[Dataset rows]
···
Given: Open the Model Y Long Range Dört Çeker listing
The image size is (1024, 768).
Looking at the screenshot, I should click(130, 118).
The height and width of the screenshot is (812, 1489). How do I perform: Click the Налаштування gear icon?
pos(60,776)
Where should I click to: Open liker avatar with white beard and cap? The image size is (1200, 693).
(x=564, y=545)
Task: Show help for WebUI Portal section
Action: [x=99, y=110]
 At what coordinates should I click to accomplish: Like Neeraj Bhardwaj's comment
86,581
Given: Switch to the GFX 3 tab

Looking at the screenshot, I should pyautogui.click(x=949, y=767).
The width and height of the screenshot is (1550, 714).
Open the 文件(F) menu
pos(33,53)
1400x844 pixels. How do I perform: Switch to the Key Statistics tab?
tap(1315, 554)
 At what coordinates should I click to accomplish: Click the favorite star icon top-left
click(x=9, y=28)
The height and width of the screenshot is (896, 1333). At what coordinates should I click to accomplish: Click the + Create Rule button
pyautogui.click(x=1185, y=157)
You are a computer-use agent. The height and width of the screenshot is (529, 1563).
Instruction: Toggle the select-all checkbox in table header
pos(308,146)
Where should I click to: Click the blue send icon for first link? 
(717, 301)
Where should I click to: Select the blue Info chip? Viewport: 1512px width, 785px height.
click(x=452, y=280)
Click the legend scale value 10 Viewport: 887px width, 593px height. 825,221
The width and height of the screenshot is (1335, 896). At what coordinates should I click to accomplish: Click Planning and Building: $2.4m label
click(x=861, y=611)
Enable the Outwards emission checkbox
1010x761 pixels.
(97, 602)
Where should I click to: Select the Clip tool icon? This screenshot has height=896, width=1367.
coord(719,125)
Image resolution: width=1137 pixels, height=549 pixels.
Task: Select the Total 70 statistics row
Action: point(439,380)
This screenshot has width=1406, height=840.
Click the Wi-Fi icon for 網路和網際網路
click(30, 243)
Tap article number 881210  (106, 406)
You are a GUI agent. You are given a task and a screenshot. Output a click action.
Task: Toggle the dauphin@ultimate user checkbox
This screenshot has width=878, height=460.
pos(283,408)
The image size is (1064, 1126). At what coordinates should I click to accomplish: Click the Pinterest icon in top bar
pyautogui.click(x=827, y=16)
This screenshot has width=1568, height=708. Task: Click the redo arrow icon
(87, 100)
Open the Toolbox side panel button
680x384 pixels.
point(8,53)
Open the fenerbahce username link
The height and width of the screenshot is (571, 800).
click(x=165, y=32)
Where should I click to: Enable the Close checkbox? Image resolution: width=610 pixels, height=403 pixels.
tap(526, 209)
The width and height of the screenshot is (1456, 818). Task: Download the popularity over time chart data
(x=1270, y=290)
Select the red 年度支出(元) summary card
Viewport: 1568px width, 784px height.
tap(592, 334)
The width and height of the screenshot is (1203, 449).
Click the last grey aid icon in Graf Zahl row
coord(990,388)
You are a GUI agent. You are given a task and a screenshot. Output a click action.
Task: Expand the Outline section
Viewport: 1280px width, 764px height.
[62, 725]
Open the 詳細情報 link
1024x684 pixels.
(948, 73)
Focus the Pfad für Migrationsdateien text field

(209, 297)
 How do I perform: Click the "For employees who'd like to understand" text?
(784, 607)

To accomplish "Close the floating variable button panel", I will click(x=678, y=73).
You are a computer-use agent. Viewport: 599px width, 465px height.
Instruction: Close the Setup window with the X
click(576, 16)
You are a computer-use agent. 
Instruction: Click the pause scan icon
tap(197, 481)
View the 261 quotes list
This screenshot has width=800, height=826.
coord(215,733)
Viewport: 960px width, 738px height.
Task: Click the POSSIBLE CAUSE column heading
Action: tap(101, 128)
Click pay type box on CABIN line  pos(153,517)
···
REQUEST>
How many lines of the material above contain the word "icon"? Reply with the number alone.

THE OUTPUT>
9